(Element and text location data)
◇ ◇ ◇

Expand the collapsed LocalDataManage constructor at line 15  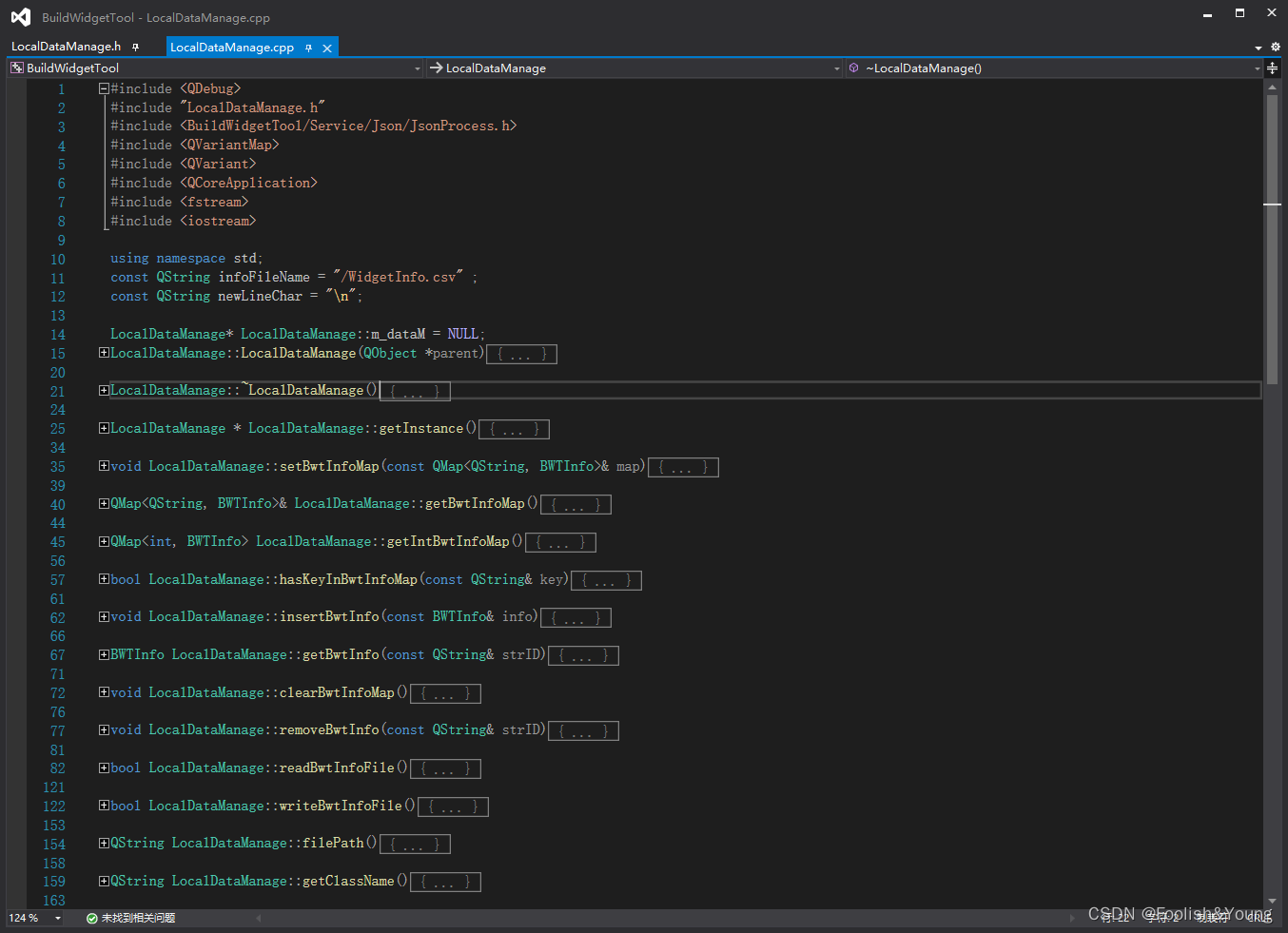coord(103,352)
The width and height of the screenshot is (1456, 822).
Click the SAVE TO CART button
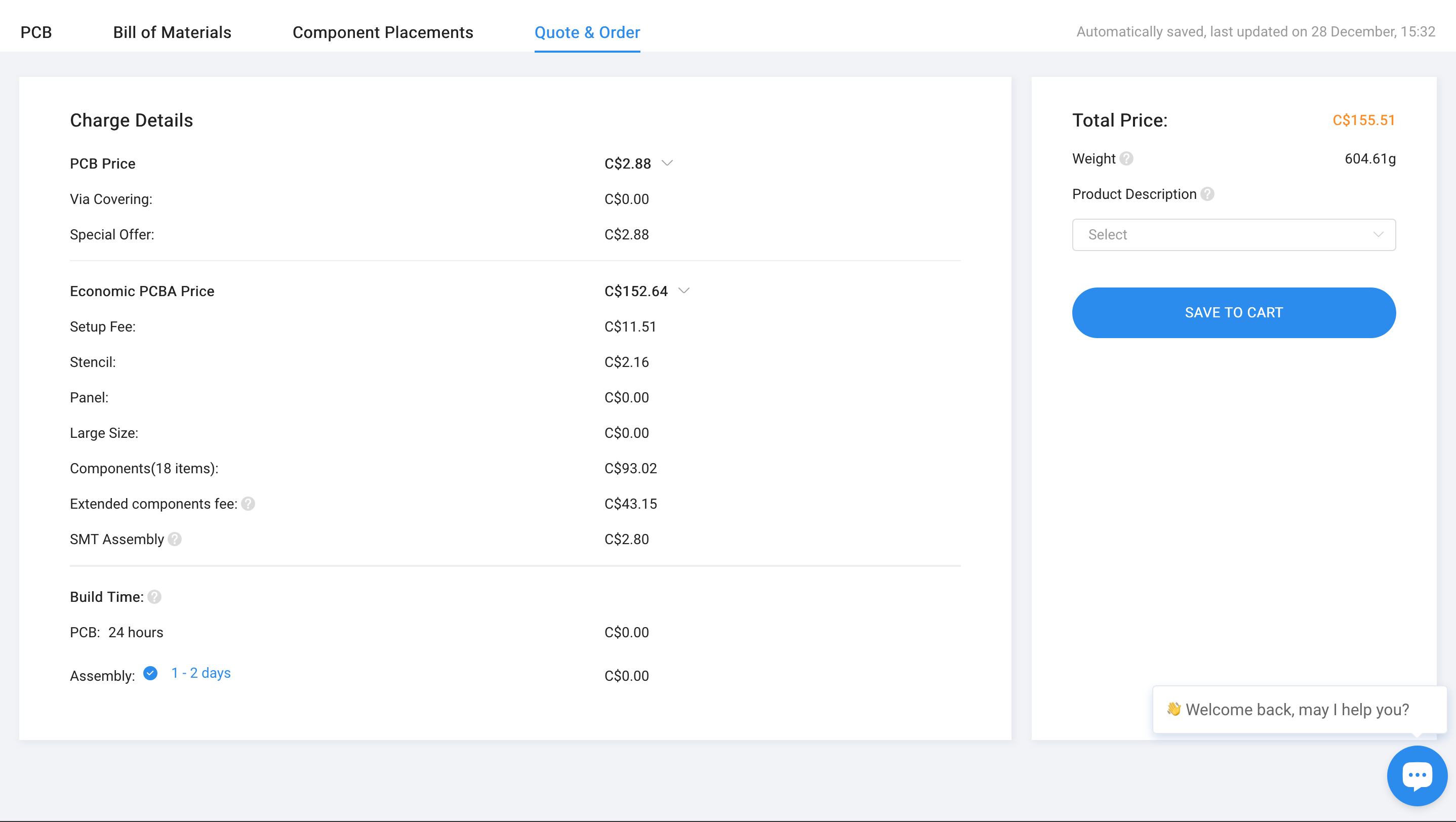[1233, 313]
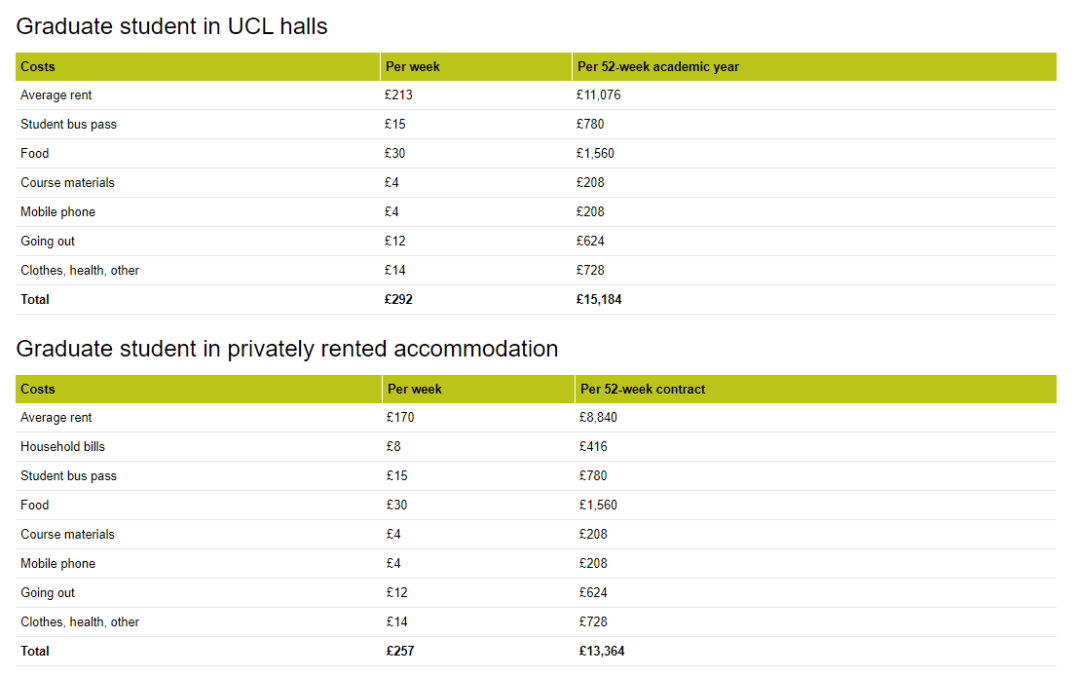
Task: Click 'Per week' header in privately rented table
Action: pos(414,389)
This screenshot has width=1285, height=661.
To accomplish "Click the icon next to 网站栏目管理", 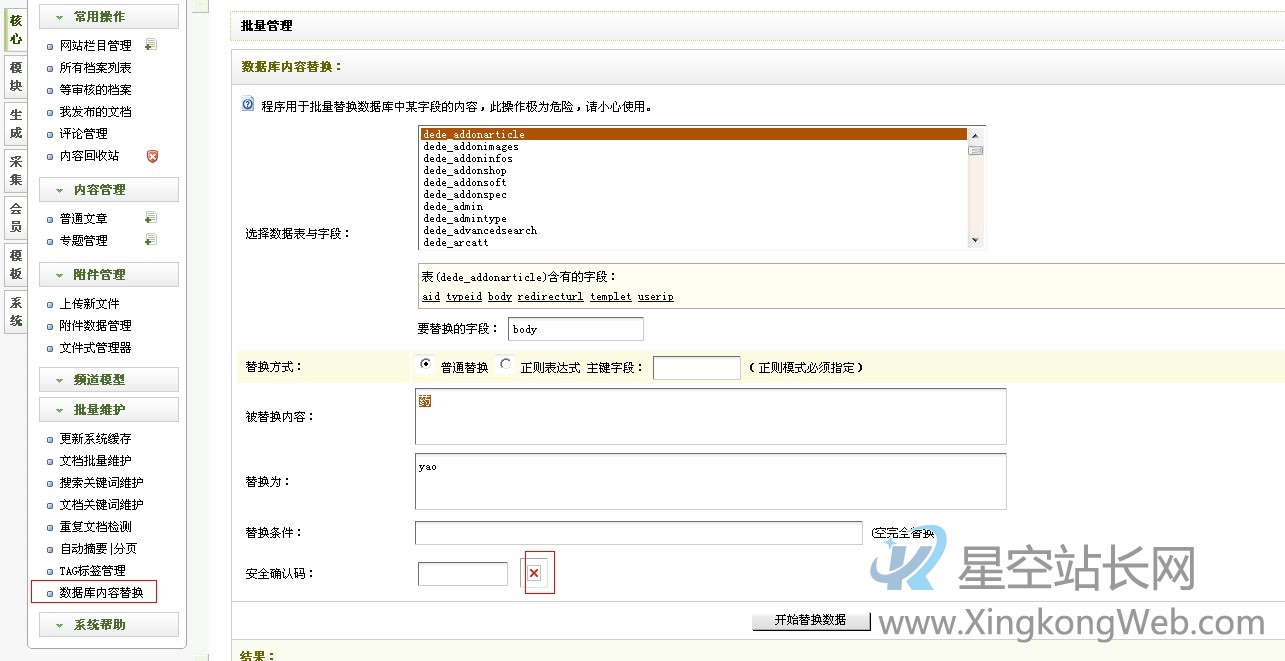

◇ ◇ ◇

Find every line in the records above that contains the string "width", and copy each one. Matches are case-sensitive.

■ WRITTEN REPLY ■
The width and height of the screenshot is (1456, 822).
This screenshot has width=1285, height=661.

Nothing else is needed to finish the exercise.